Indrid closes his eyes and twists his mouth up, trying his best to calm his body down and prevent himself from running his mouth any more than he already has. He isn’t supposed to be like this. He’s the seer, he sees and he tells and that is his role in everything. Warning, not worrying.

“I do have to admit,” Barclay says, and his voice only shakes a little bit. One of his thumbs rubs over his cheekbone. “You come back to die with me? Kind of romantic.”

Indrid lets out a snort of a laugh that turns into full on laughter not long after. And then before he knows it his whole body is shaking and his mouth is downturned and his eyes are damp and he lets out a sob that breaks the whole dam.

Barclay pulls him into a hug and he goes willingly, burying his face in the space between his neck and his shoulders.

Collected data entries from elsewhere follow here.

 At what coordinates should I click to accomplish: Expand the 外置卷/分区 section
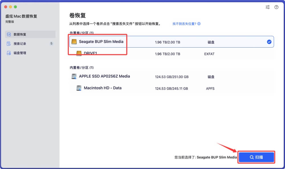81,32
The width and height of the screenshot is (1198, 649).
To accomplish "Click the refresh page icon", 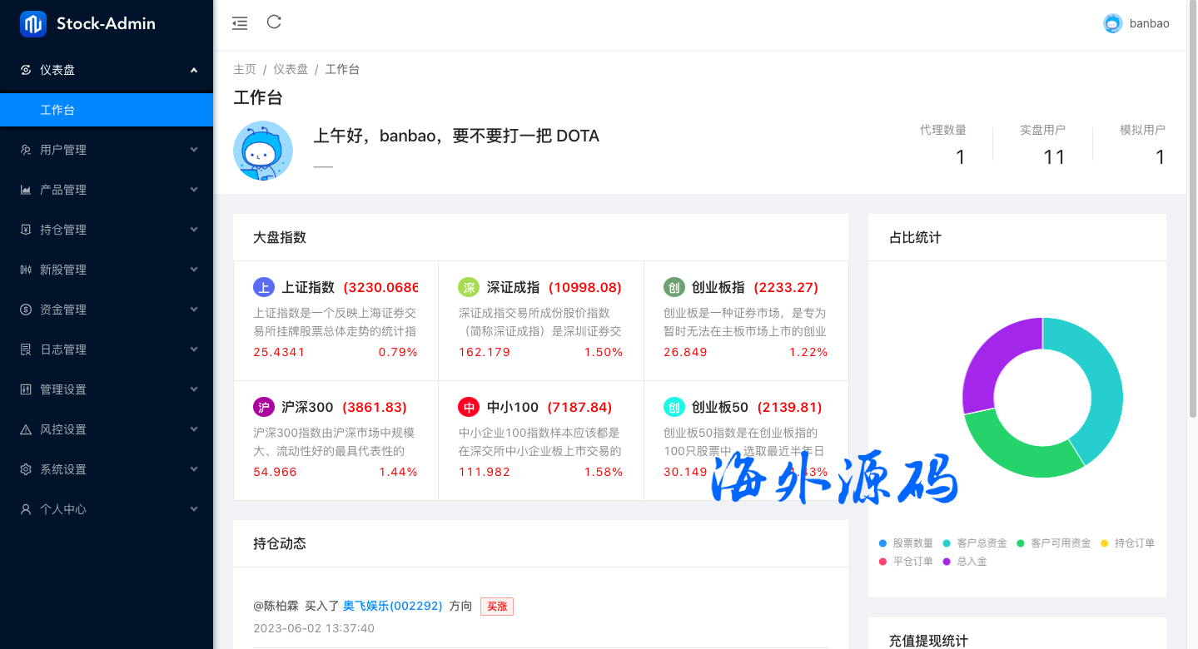I will click(x=274, y=22).
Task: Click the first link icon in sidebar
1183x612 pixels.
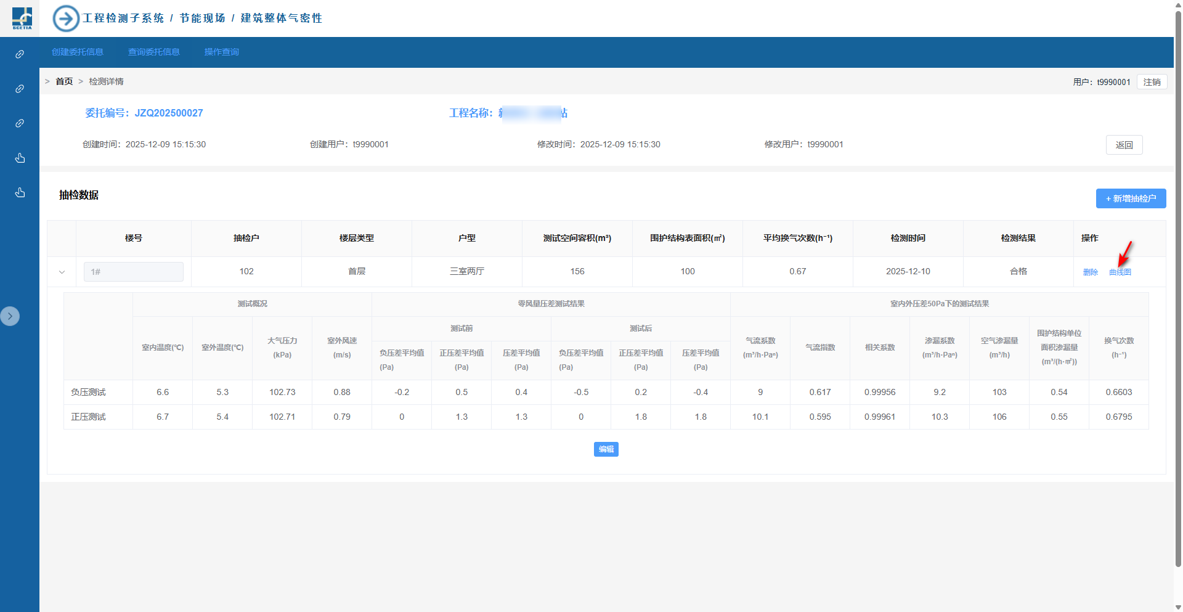Action: click(20, 54)
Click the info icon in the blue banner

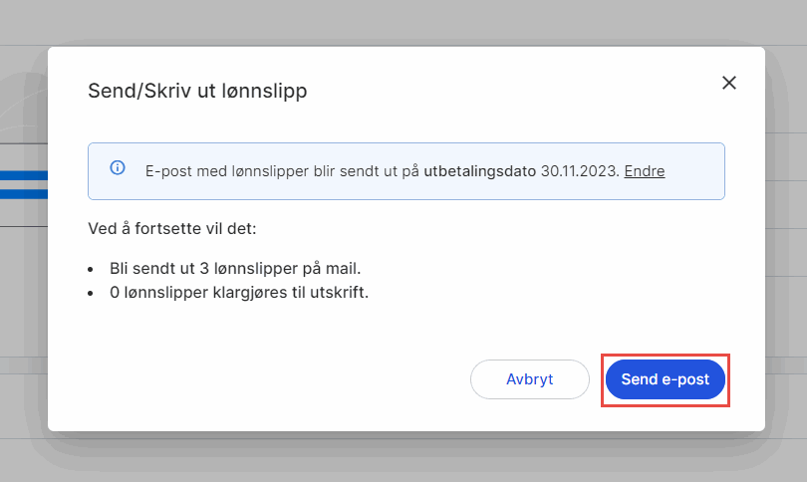coord(118,167)
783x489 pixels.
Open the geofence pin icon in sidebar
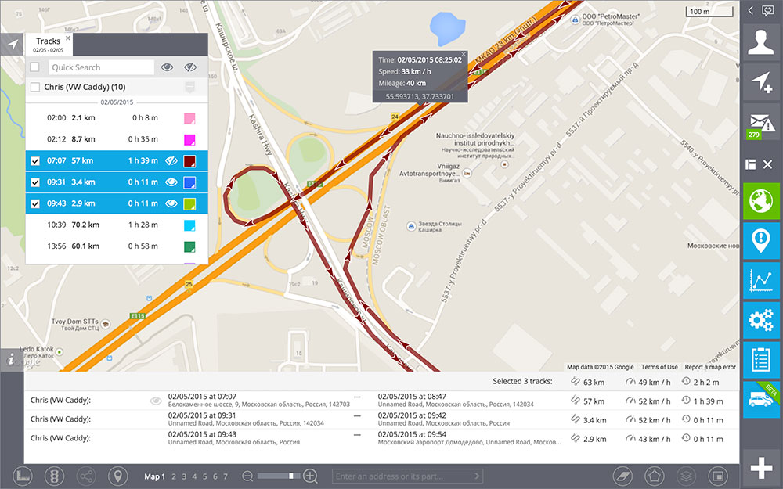tap(761, 241)
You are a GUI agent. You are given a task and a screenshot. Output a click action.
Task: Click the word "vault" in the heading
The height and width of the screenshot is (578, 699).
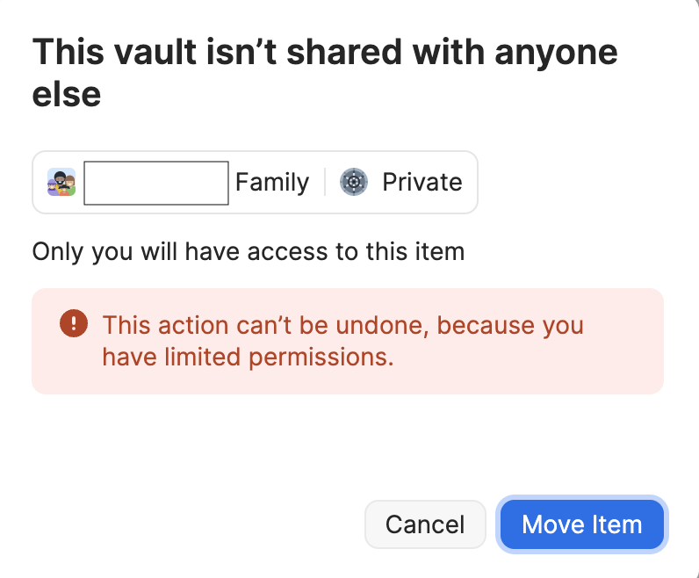133,53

His arms are firm around him and he goes a little limp, heaving in air as best he can.

“I’m sorry,” he says, but it comes out more like a whine. “I’m sorry I’m sorry, I’m so sorry.”

“Not now,” he tells him. “Tell me about it after, okay?”

There’s not likely to be an after, but he can give him this, the hope of reunion if they’re both still alive. It’s doubtful. It’s there but it’s doubtful. He clings to it.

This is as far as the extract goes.